В последние часы 23 декабря 1836 года было тягостно и душно, как перед грозой, и я никак не мог заснуть. Ночь показалась мне такой же длинной, как затянувшаяся гражданская война. Но, наконец, в комнату, если можно так выразиться, вторглось утро, совершалось это вторжение, как и другое, известное вам, мучительно медленно, и занавеси в моей комнате постепенно стали окрашиваться в розово-пурпурные тона.
Вчерашний день был великолепен, но я почему-то предчувствовал, что на следующий день непременно должен разразиться ливень. Однако я ошибся: наутро выпал снег. Я взглянул на термометр, столбик упал значительно ниже нуля: точь-в-точь как государственный кредит.
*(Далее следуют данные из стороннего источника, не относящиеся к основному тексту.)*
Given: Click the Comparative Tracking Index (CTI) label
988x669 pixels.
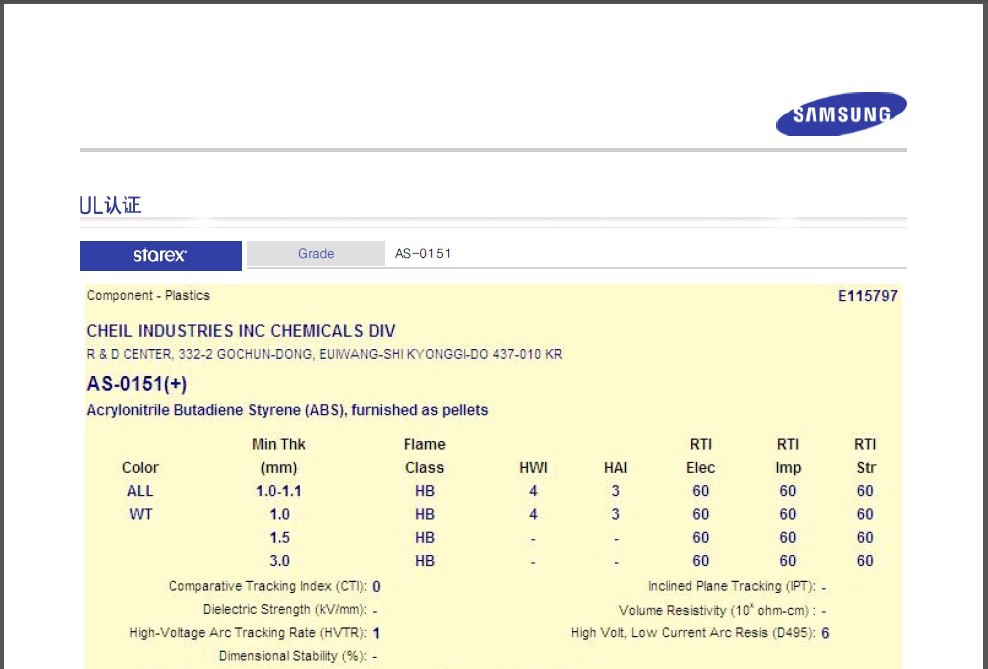Looking at the screenshot, I should pos(267,586).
Мне решительно не хотелось двигаться: я вдоволь находился в течение всего месяца. Голова моя склонилась над столом так низко, как нависают над землей холодные, свинцовые облака. Я подпер руками голову и застыл в такой позе, что во мне легко можно было узнать писателя времен свободы печати или принять меня за ополченца, которому предстояло отправиться на военный сбор. Взор мой блуждал по рассыпанной груде брошюрок и статей, которые начаты были мною еще шесть месяцев тому назад, да так и лежат до сих пор незавершенными. За все это время я сумел придумать только заголовки: места на кладбище были, таким образом, заготовлены и терпеливо ждали своих жертв. Я считаю это очень удачным сравнением, ибо в статьях мне суждено похоронить и мои чаяния и сокровенные надежды. Порою я обращал свой взор к стеклянной двери балкона, и мне казалось, что изнутри ее заволокла какая-то туманная дымка, а по прозрачной поверхности стекол маленькими ручейками сбегали неудержимые слезы. Так пот и в нашей жизни: внешний холод мирской суеты сгущает боль и страдания в душе человеческой, и порожденные ими слезы капля за каплей наполняют сердце страждущего. Те, кто смотрит на наружную поверхность стекла, всегда видят ее блестящей и гладкой; те, кто умеет видеть только лица, всегда видят их веселыми и беззаботными…
Однако не стану больше удручать читателей своими мрачными мыслями. В Мадриде теперь и так не много газет, да и читателей не очень много. Каким счастливым должен чувствовать себя всякий, кто пристроен к какой-нибудь службе и служит даже без жалованья или, как говорят, состоит на жалованье, хотя бы он его и не получал (разницы в этом никакой нет): ему не нужно думать, он может спокойно курить, не спеша прочесть «Газету».